Il nuovo paradigma “profit-for-purpose”
Come evidenziato nel Quaderno di economia aziendale dedicato a “Normativa societaria e opportunità tra finanza e sostenibilità: Società Benefit” della Fondazione Nazionale dei Commercialisti, si sviluppa in questo modo un nuovo modello: un paradigma “profit-for-purpose”, nel quale «la sostenibilità non è solo un obbligo di rendicontazione, ma il motore stesso della competitività e della creazione di valore a lungo termine». Si può quindi dire che quello delle società benefit è un modello “for-profit” in cui si supera la dicotomia tradizionale profit versus non-profit, dimostrando che profitto e impatto positivo possono non solo coesistere, ma anche rafforzarsi a vicenda. In pratica, il modello delle società benefit si fonda proprio sulla compatibilità tra attività economica e beneficio comune: l'attività economica diventa lo strumento per generare il beneficio comune. Questo può generare vantaggi competitivi e reputazionali, soprattutto in un contesto in cui le imprese si trovano ad affrontare nuove sfide economiche, ambientali e sociali. Inoltre, in ambito europeo e internazionale si sta promuovendo la transizione verso un’economia più sostenibile.

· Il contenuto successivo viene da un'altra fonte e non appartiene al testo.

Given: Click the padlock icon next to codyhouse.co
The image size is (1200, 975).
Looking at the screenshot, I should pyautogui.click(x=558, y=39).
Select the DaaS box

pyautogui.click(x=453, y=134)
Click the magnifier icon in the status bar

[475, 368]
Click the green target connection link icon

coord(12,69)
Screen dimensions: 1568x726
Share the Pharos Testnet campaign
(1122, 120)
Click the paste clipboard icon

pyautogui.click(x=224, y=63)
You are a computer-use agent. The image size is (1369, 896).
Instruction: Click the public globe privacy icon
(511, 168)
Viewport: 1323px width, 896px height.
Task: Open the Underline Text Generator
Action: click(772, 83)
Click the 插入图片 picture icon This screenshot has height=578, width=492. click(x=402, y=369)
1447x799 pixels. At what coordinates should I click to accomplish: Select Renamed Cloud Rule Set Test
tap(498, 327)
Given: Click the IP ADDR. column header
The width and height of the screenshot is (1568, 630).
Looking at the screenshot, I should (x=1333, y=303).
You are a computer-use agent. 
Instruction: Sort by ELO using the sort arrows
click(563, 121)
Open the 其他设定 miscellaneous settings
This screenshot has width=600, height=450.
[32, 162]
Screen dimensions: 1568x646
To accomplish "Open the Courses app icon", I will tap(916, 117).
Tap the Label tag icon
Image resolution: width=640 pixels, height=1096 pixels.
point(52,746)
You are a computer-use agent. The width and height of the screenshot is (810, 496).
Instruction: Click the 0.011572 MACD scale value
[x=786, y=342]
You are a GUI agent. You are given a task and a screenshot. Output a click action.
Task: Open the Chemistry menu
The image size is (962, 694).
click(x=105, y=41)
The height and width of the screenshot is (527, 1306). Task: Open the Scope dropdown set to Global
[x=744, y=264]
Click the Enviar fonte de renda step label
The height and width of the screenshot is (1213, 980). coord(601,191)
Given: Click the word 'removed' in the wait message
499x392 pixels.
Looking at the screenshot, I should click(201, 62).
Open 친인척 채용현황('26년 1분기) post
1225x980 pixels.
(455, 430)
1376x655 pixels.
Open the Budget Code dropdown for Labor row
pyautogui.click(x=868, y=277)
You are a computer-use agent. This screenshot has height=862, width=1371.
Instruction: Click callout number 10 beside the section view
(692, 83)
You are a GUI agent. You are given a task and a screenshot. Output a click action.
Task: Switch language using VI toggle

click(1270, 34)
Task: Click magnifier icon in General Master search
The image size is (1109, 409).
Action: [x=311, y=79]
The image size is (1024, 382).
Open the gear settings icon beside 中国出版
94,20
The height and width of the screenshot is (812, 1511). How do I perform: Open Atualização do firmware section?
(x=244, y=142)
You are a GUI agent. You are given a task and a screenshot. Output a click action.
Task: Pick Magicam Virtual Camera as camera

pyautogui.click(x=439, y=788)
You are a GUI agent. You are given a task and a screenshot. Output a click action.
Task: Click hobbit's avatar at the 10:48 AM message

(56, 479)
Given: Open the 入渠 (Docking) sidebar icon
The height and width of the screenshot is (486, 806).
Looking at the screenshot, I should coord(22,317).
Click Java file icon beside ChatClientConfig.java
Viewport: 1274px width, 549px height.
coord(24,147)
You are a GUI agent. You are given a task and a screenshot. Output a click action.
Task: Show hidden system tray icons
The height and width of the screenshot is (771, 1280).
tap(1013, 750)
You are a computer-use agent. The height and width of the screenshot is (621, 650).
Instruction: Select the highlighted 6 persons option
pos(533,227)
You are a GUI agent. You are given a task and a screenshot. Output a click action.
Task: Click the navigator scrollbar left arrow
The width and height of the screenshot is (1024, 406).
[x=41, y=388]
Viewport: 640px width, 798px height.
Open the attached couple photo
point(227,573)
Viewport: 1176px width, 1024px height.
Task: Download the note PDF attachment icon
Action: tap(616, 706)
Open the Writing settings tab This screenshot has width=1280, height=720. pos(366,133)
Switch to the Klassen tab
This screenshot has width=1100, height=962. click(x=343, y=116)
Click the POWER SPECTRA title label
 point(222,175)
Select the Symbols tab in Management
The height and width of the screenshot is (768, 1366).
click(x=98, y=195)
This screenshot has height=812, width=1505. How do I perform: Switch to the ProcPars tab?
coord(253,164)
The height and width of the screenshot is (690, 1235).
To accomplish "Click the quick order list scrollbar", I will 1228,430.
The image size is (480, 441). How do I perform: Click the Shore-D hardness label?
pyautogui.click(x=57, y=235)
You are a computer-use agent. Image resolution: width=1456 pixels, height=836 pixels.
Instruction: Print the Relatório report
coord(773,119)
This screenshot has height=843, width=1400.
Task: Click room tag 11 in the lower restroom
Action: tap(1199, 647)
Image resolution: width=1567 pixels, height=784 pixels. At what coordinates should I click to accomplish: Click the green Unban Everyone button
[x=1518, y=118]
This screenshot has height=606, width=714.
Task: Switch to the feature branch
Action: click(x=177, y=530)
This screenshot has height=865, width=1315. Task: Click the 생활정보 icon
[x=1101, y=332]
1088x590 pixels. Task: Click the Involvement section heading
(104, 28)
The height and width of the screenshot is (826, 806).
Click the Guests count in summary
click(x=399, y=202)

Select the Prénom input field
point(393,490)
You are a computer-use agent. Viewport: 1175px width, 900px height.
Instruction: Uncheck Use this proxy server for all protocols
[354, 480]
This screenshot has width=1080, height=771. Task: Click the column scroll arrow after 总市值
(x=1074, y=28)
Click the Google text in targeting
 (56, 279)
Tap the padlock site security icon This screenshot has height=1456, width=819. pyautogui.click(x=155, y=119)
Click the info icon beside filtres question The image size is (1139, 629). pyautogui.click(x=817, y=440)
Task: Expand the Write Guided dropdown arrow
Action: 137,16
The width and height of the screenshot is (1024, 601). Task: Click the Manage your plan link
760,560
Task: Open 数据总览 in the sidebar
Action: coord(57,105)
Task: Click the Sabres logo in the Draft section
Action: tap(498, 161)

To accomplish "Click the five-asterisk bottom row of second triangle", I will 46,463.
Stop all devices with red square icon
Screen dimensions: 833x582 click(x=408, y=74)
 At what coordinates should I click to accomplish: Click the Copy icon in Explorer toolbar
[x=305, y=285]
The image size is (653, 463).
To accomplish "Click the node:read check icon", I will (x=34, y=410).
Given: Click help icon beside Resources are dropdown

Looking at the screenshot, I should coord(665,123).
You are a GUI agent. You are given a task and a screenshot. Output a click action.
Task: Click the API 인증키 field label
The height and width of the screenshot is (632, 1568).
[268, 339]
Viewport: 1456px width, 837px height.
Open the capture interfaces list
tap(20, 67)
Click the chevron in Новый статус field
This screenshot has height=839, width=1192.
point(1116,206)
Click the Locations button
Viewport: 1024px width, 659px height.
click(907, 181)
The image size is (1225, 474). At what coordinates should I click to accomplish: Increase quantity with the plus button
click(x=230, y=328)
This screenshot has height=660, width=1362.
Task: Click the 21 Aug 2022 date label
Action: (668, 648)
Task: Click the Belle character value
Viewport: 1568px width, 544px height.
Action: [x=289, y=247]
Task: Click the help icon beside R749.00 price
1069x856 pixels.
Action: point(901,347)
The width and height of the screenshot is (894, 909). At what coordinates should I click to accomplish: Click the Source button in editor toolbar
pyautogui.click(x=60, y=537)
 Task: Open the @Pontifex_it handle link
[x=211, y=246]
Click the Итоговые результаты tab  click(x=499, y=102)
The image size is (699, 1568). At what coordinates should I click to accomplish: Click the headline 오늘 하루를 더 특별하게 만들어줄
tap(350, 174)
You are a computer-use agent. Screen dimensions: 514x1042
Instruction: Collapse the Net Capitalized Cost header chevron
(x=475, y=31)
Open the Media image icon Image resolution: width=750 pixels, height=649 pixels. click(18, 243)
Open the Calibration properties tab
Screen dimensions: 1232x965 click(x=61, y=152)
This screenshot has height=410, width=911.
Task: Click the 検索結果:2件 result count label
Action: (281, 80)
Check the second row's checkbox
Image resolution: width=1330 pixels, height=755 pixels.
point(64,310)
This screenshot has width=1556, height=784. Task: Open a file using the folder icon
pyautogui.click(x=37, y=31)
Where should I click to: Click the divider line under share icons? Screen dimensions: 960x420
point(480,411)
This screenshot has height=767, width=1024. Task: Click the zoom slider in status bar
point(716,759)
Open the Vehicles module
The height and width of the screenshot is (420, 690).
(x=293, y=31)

I potenziali vantaggi per le imprese
Anche se ancora non ci sono strumenti finanziari o fondi di investimento specifici ed esclusivi per le società benefit, come sottolineato dal già citato Quaderno, essere una società benefit può rendere più “conveniente” per un investitore puntare su questo tipo di realtà. Considerando che la finalità dei fondi è la remunerazione economica del proprio investimento, questo non solo è compatibile con le scopo delle società benefit ma gli investitori traggono anche un return on investment sostenibile, in quanto le società benefit sono organizzate con modelli di gestione in cui i fattori finanziari si integrano con i fattori Esg e misurano gli impatti in termini di benefico comune. E questi sono temi a cui il mondo finanziario è sempre più attento. Anche dal punto di vista bancario, si va verso una maggiore attenzione ai fattori Esg nelle valutazioni creditizie. Ciò significa che le società benefit, in virtù del loro tipo di modello, sono in prima linea per cogliere opportunità di questo tipo.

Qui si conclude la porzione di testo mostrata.